Yesterday morning was one of those beautiful magic-light and pink clouds that make me remember why I love it here. It's hard right now, since the chaos that has hit the international news is unfolding here around my ears. Just like with the earthquake a few months ago, I've been getting questions from people all over, asking me if we're bankrupt, if I'm ok, so here it is.

The thing is, for the time being, life has not changed so much in the daily activities. I am sure it will but the extent of the change is still totally unknown to us. It's pretty evident that the building boom was not sustainable as it was since there is not enough population to own and live in all of those apartments, and now that's the same problem that's going on with the banks that are simply far too large for the GDP of this country. There are just not enough people or money here. I knew it wouldn't last but didn't realize that they way it would collapse would take everyone down so severely.
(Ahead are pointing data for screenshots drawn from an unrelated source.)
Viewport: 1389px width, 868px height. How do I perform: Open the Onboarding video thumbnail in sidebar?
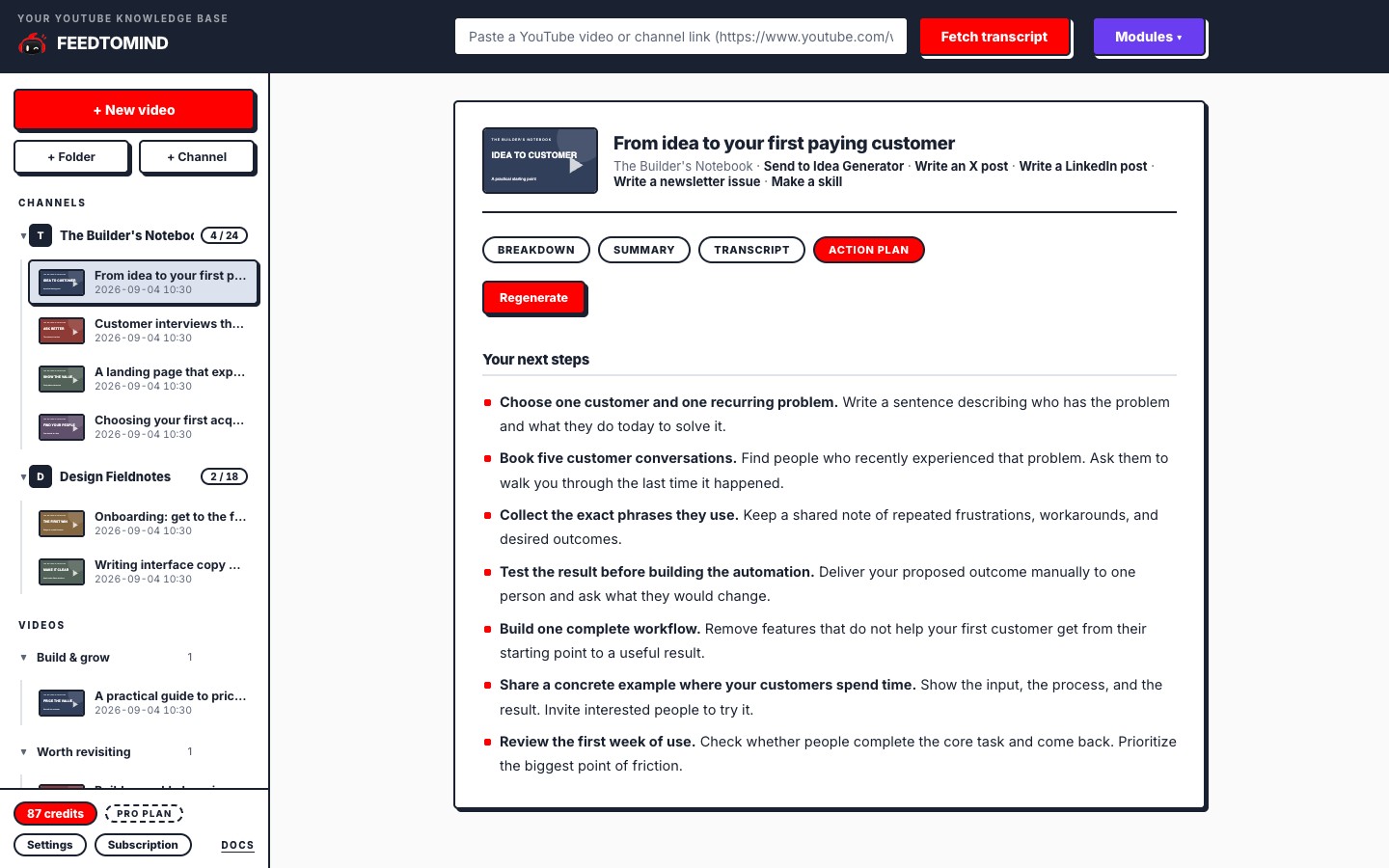tap(62, 524)
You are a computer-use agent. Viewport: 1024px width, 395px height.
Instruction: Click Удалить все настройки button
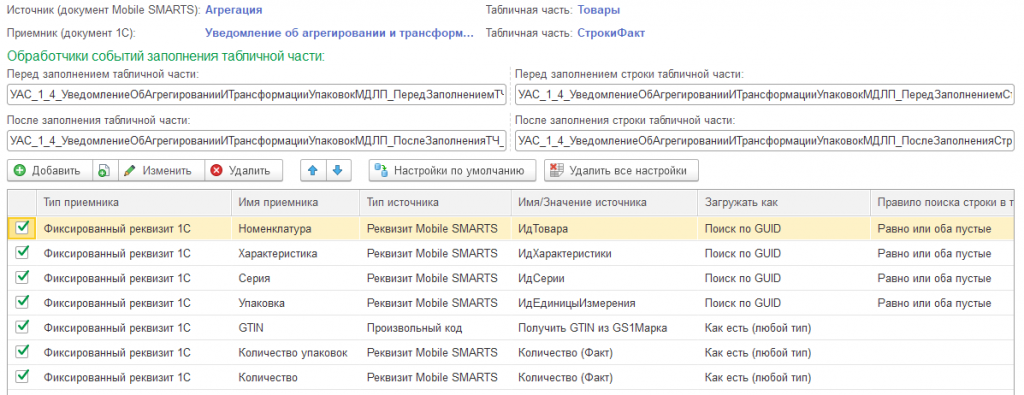coord(622,170)
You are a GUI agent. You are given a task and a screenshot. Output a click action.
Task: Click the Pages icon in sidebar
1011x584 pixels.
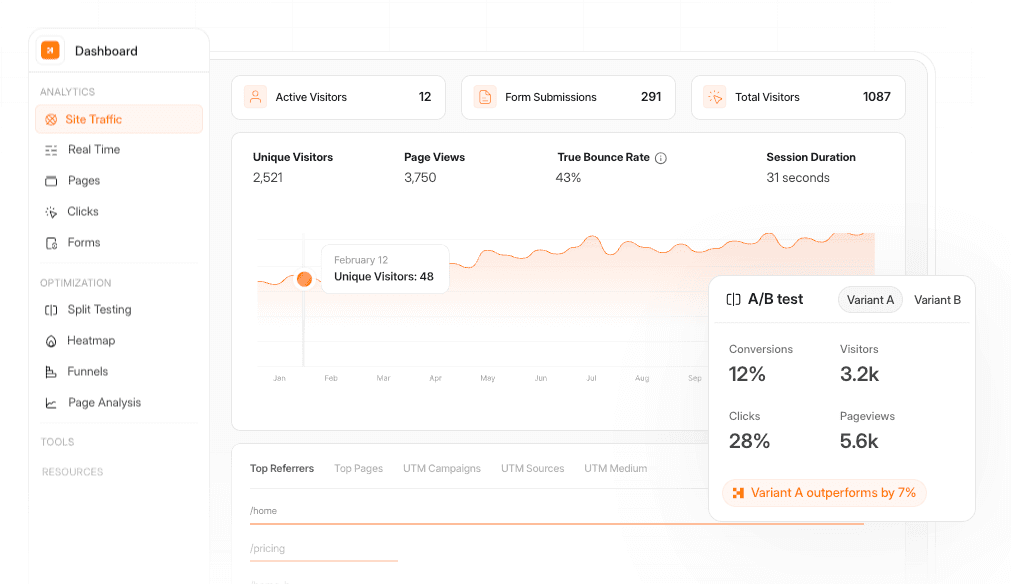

A few months ago there was a big rumpus over a group called "Ísland fyrir Íslendingar" (Iceland for the Icelanders), an anti-immigration group that said Iceland should only be for the Icelanders. At the rate things are going here, they will get their wish. It started with the architects, most of whom are returning to their home countries or moving on to other places, and now others are going. The amount of savings and effort lost in the blink of an eye is phenomenal, and the blossoming exchange rate is pinching the budgets of the students to the extent that many will be unable to afford living here on their stipends if they are paying off loans in other currencies. One guy I know owns a house in his home country that he is paying off in ISK. If the exchange rate continues to spiral, he too will have to leave.

The whole thing has the effect of being in a movie- these events are so large scale and so unbelievable, the consequences so far-reaching and staggering. News all over the world has been picking up the story that the country is bankrupt, that people are panicking and stashing food and everything. I've sensed a certain schadenfreude, like "we may be dumb but at least not as dumb as those fool Icelanders." That may be true but the news I'm hearing all over the world is not really much more wonderful. Banks are collapsing everywhere, and as they do they take even more institutions down. Iceland's not alone in this and in some ways is the canary in the coal mine.

This country may be poorly located in terms of its remote location and dependencies on imports, but we do at least still have heat and electricity, fish and dairy and vegetables. Hopefully there will not be starvation and freezing this winter. If worst comes to worst (and what exactly that means remains to be seen), I will lose money, of course. Enough to hurt but nothing I can't recover. I'm lucky- I'm not on the verge of retirement and watching my savings dry up like a puddle on hot asphalt, and when I calm myself enough I remember I'm educated, healthy, I survived a move here, and I am not alone. Thanks to S and his practical positivity, thanks to my parents and their confidence, thanks to the few dollars I have squirreled away in the US, I'll get through this somehow.

So what to do? For the time being, I am still with job and home and at least one other compelling reason to stay here. My job has most of the customers abroad, paying in other currencies, and we just pulled off a not insignificant job in Norway with good success. We're moving to a brighter, nicer, more conveniently located office that I could take the bus to or even rollerblade or bike should it come to that.

I'm going to weather the storm for now, but if Iceland has now become so poisonous that nobody will trade or do business with it (based on the ratings of the country being so severely downgraded, and some people comparing the country to Zimbabwe, I can't help but wonder), I may have to update that plan. Hopefully should it come to that, I'll still have enough money to escape.